Dès lors, la SF livre les plus grandes analyses politiques de l’époque, telles le 1984 de Georges Orwell. Dans les années soixante et la décennie suivante, c’est une science‐fiction écologique qui se déploie, aux côtés d’une nouvelle culture prônant la libération sexuelle et l’usage des psychotropes. C’est l’époque de Ballard et de Dick, de l’exploration paranoïaque des univers intérieurs qui témoigne d’un certain rejet de la société. Une science‐fiction très politique, très sociale voit le jour,
inaugurée par Tous à Zanzibar de John Brunner et continuée par Les Monades urbaines de Robert Silverberg, et Soleil Vert de Harry Harrison.

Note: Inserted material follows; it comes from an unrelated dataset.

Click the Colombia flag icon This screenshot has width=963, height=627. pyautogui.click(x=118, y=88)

Les années quatre‐vingt, quant à elles, sont globalement une phase « en creux » pour la science‐fiction qui se replie sur la pure évasion et voit la montée en flèche de la fantasy commerciale. La critique, de sociale, devient comportementale. Le sport envisagé comme guerre, par exemple dans La guerre olympique de Pelot. Ou l’impact des réseaux informatiques sur la vie quotidienne des individus, qui donne naissance à un nouveau courant, narcissique et violent, le « cyberpunk ». La fin du vingtième siècle est, à l’instar de la société
pluriculturelle qui voit le jour, celle d’une science‐fiction composite. Avec un retour en force du « vivant » comme enjeu narratif, les romans fondés sur l’ingénierie génétique se multiplient, explorant le thème des mutations et du clonage. Mais la SF réinvestit aussi les territoires de la « culture » et puise sans retenue dans l’Histoire, multipliant les uchronies. Le cycle de la Culture de Iain Banks allie ainsi brillamment critique sociale et space‐opera démesuré. C’est enfin l’émergence du « steampunk », du jeu sur l’histoire du genre en lui‐même.

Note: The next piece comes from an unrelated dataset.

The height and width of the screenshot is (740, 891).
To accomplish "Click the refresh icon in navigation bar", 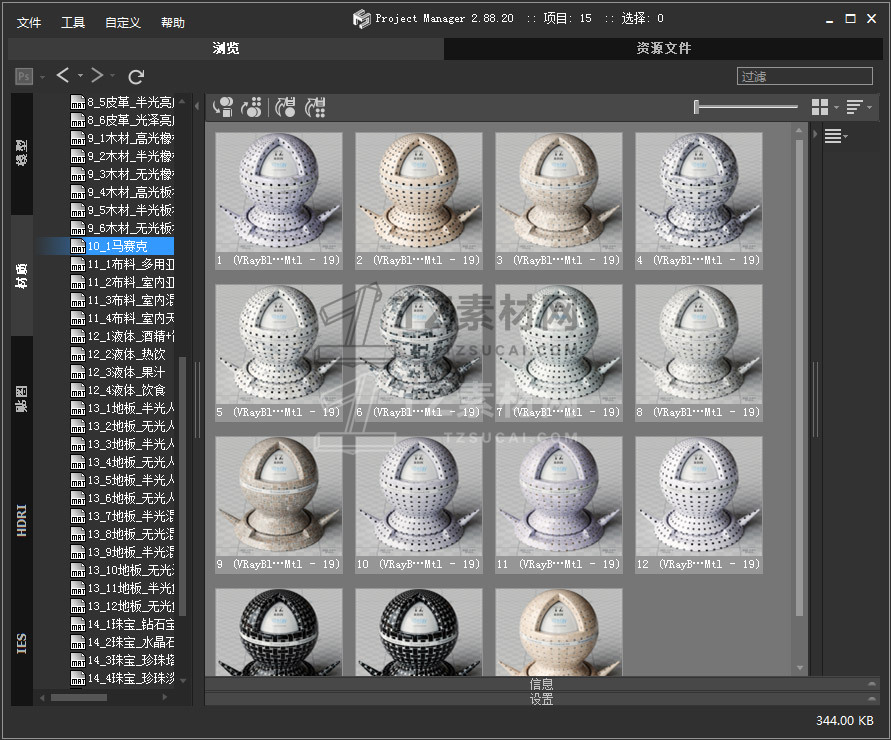I will (136, 76).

Au vingt‐et‐unième siècle, la SF continue de refléter les transformations sociales et les incertitudes de la géopolitique. Elle porte la marque des avancées scientifiques et technologiques (exoplanètes, nanotechnologies). Etroitement liée au contexte ambigu d’un monde multipolaire, cette science-fiction se caractérise par un foisonnement thématique. Sa subtilité croissante témoigne, outre d’une cristallisation du genre, de la calcification des concepts politiques, tels que l’État‐Nation ou la souveraineté. Plus ambitieusement encore, la SF part à la recherche de nouveaux paradigmes.

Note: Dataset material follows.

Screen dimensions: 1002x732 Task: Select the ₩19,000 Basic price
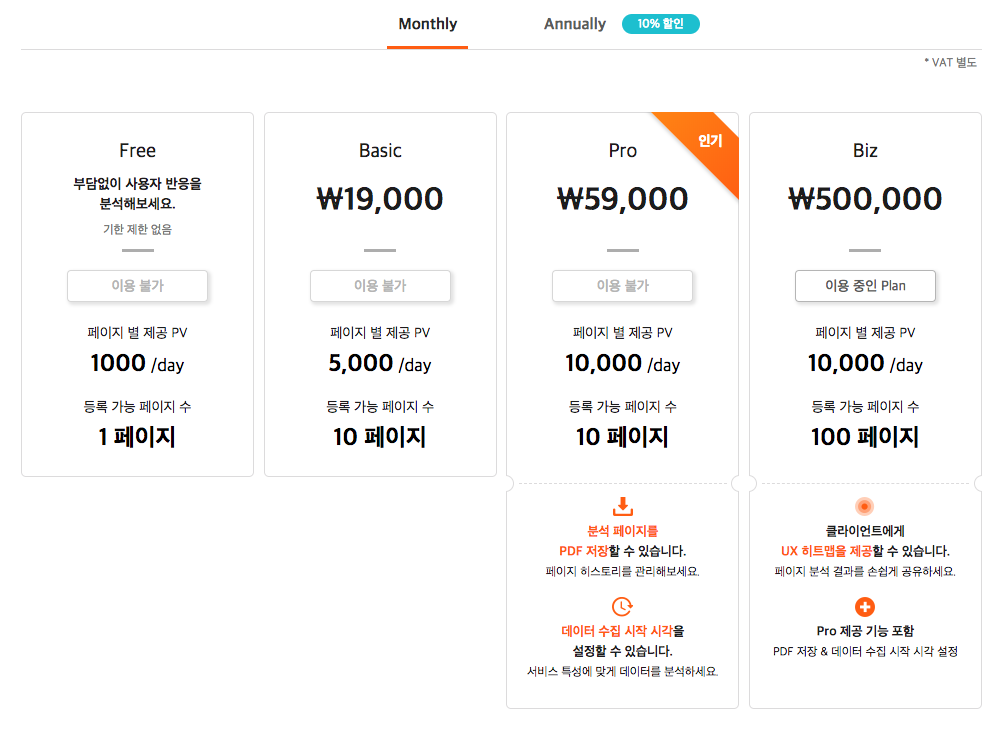coord(380,199)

S’il apparaît évident que l’Histoire est dans la science-fiction, la SF est également « dans » l’Histoire, puisqu’elle témoigne des enjeux de deux siècles, qu’elle distille par métaphores. D’où la nécessité, pour le lecteur, de disposer d’une certaine culture historique.

— la culture historique du lecteur de science‐fiction

Certains chercheurs se demandent aujourd’hui quelle est l’étendue de la culture scientifique d’un lecteur de SF, supposant qu’il doit en posséder une pour accéder à la compréhension de l’œuvre. Il semble encore plus pertinent de se demander quelle devrait être sa culture historique. La grande majorité des œuvres de SF, sans même parler du cas particulier de l’uchronie, n’est véritablement jouissive que pour ceux qui disposent des clefs pour l’appréhender. Tentez de lire « Le printemps russe » de Spinrad sans connaître, au moins dans ses grandes lignes, l’histoire de l’U.R.S.S. et de la
C.E.I. ou plongez‐vous dans « Autant en emporte le temps » de Ward Moore, sans connaître les grandes lignes de la Guerre de Sécession. C’est comme si vous lisiez les cent uchronies consacrées à Napoléon sans savoir que Waterloo n’est pas une victoire éclatante pour les armées impériales ; comme si vous découvriez les « Chroniques des Années Noires », le dernier roman de Kim
Stanley Robinson, sans rien savoir du Moyen‐Âge et de l’essor du christianisme. Et, bien qu’il ne s’agisse pas véritablement d’histoire, on peut évoquer une lecture naïve de Tolkien sans la maîtrise des grandes mythologies dont il s’inspire, celle arthurienne, celle scandinave, celle celtique, etc. Comment comprendre que la mort de Boromir est un hommage à celle de Roland à Roncevaux, si on ne sait rien de cette dernière ? Comment apprécier la thématique de l’Anneau et la cape d’invisibilité de Frodon (voire celle, plus récente, d’Harry Potter) si on n’a jamais entendu parler de Siegfried
et du Lai des Nibelung ? D’où le paradoxe qui mine la science‐fiction. Elle a l’ambition avouée de
s’adresser à tout le monde et n’est pourtant pas, dans sa quintessence, une littérature de masse. Elle l’est moins, en tout cas, que d’autres littératures prétendument « générales » et généralement arrogantes à l’égard des « genres », qui ne réclament aucune espèce de préparation pour être
appréciées.

La SF, que l’on a trop souvent considérée comme atrophiée du point de vue de la culture serait‐elle, en définitive, une littérature hermétique ? Nécessiterait‐elle une propédeutique qui garantirait à la fois sa force thématique et constituerait sa faiblesse congénitale ? Il faut nuancer ce propos, bien sûr. Si la SF exige sans doute certains efforts de la part des lecteurs, elle n’est pas non plus ésotérique et n’a nulle vocation à l’être. Ceux qui le croient ne contribuent qu’à la « ghettoïser » un peu plus. Elle est et doit rester une simple récréation, philosophique, scientifique, et en l’espèce, historique. Mais, comme dans toutes les cours de récréation, il faut avoir des jouets pour s’amuser ou, tout au moins, posséder assez d’imagination pour en créer. Seule la science‐fiction peut transformer une corde à sauter en ruban de Möbius, ou une roue de vélo en station spatiale… Paul Valery, qui avait tout compris à la science‐fiction sans le savoir, n’affirmait‐il pas : l’étude de l’Histoire n’a de sens que pour ceux qui ont la passion de l’avenir ?

Ugo Bellagamba.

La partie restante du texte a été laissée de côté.